The giveaway in your case is the timing:
- Cloudy in the morning
- Improves by afternoon
- Clouds again overnight
That points to very fine particles hanging in the water and your filtration/circulation not quite finishing the job.
Here’s what’s likely going on:
1. Ultra-fine debris or dead organics
Chlorine has already done its job killing things, but the leftovers (dead algae, pollen, dust, sunscreen residue, calcium fines) are microscopic. They don’t settle well and are small enough to slip through or bypass normal filtration, especially overnight when flow is lower.
2. Overnight circulation is weaker
If your pump runs slower or less overnight, those fines stay suspended and scatter light, making the pool look hazy in the morning. During the day, higher circulation and warmer water help the filter slowly pull them out, so it looks clearer by afternoon.
3. Filter is “working” but not polishing
Normal pressure doesn’t mean optimal filtration. Sand can channel, cartridges can be oil-coated, DE grids can be partially loaded, all of which let fine particles pass while still moving water.

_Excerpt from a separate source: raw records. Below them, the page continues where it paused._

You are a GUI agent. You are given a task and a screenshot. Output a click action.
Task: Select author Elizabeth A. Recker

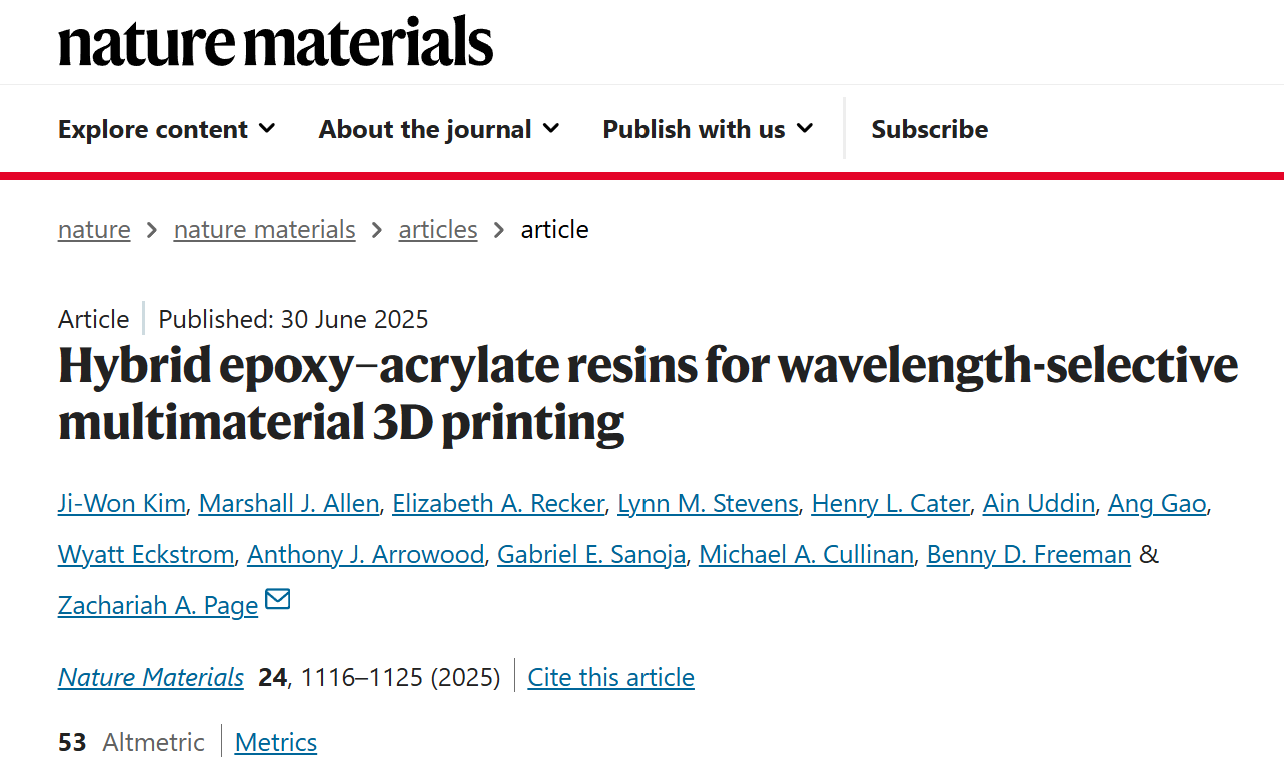pyautogui.click(x=498, y=503)
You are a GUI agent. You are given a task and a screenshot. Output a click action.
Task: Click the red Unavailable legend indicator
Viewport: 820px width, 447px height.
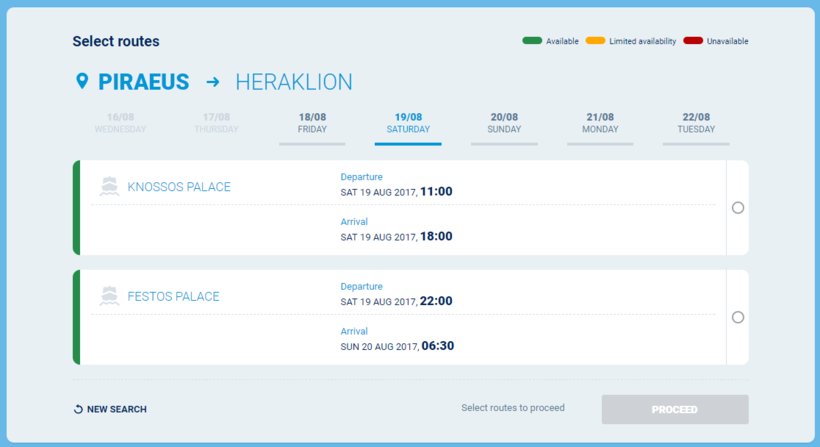click(x=693, y=41)
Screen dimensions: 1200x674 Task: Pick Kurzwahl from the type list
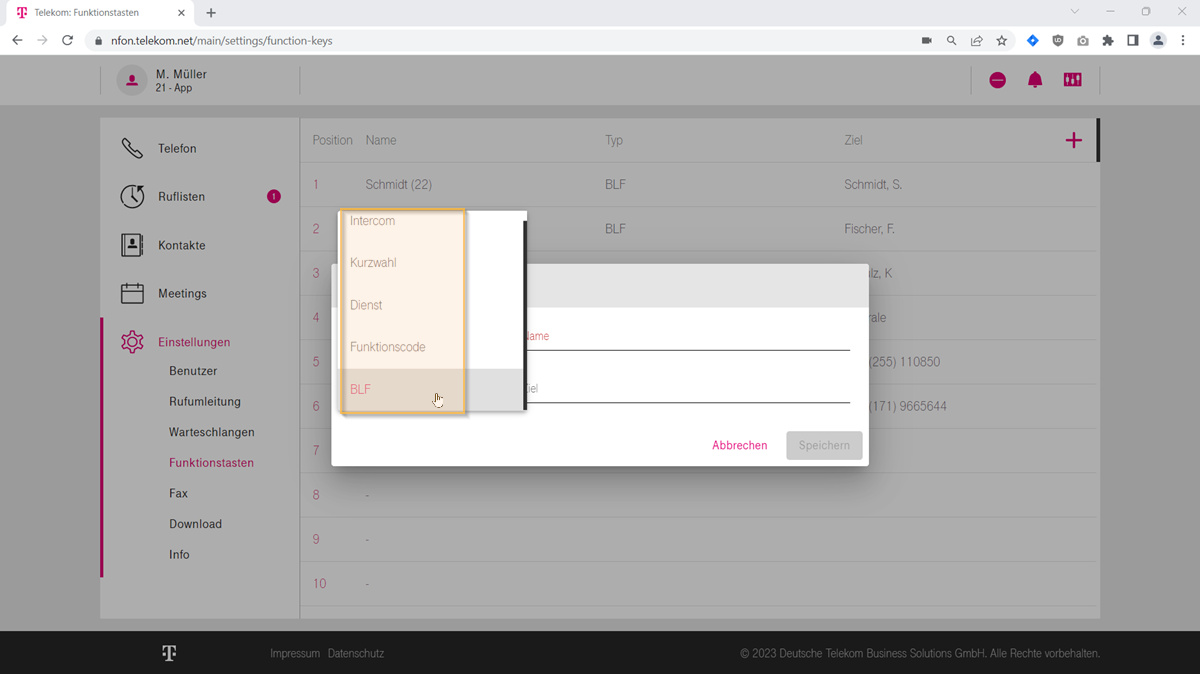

4. Balance can still be borderline
Even with “good” pH, if alkalinity or calcium saturation is right on the edge, tiny calcium dust can cloud water without forming visible scale yet.
What usually fixes this:
- Deep clean the filter, not just a quick rinse/backwash.
- Brush at night, so fines don’t settle and re-suspend unevenly.
- Run the pump longer after sunset or slightly faster overnight.
- Slow the flow if possible so the filter can actually grab smaller particles.
- If everything else checks out, a very small dose of clarifier can help bind fines so the filter can catch them (don’t overdose).
The key mindset shift:
Your pool isn’t cloudy because chlorine isn’t strong enough, it’s cloudy because the stuff chlorine already killed hasn’t been removed yet.
Once the filter finishes polishing the water, that morning haze cycle usually disappears completely.